Food - in the form of Christmas fruits, puddings and generous, lavish dishes

Generosity - represented by gifts

After submitting an inital design, I was paired up with a business. I then had to adapt my design to a specific set of windows and a location. Arteria has two windows so I split my design across both windows, and placed my artwork in areas where my drawings would complement and not obscure their Christmas window displays.

I kept coherence and visual balance across both windows by placing my drawings in the lower portion of the windows.

Once I had a specific site, I could really go to town on firming up all the details of my design. My idea of a scene of plenty and generosity went well with a gift shop.

Top drawing: Left hand window

Bottom drawing: Right hand window

The main inspiration for the final designs came from Dickens’ novella itself. Throughout the book, the imagery is so rich and Dickens’ writing so descriptive and evocative that it was a joy to keep re-visiting the text for inspiration. These two passages about the Ghost of Christmas Present were key, for me:

The walls and ceiling were so hung with living green, that it looked a perfect grove; from every part of which, bright gleaming berries glistened.
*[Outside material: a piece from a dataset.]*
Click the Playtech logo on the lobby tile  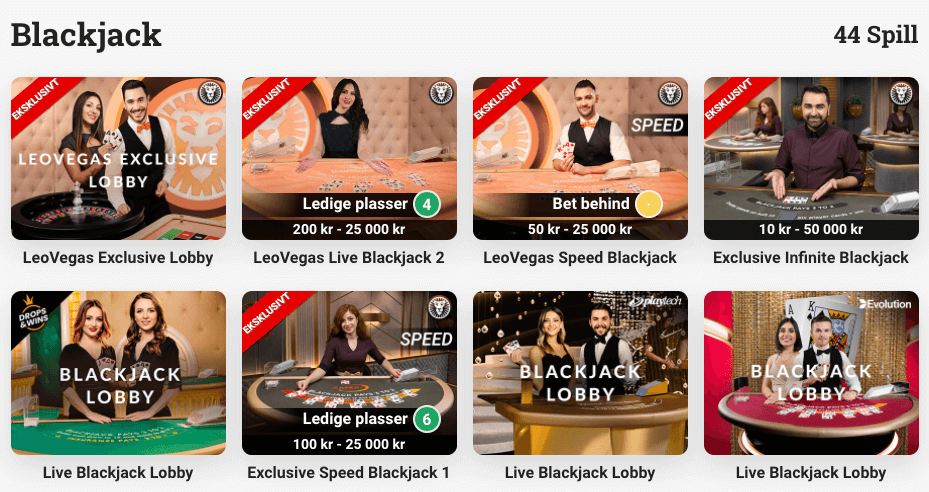(x=656, y=302)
The crisp leaves of holly, mistletoe, and ivy reflected back the light, as if so many little mirrors had been scattered there; and such a mighty blaze went roaring up the chimney…

Heaped up on the floor, to form a kind of throne, were turkeys, geese, game, poultry, brawn, great joints of meat, sucking-pigs, long wreaths of sausages, mince-pies, plum-puddings, barrels of oysters, red-hot chestnuts, cherry-cheeked apples, juicy oranges, luscious pears, immense twelfth-cakes, and seething bowls of punch, that made the chamber dim with their delicious steam. In easy state upon this couch, there sat a jolly Giant, glorious to see…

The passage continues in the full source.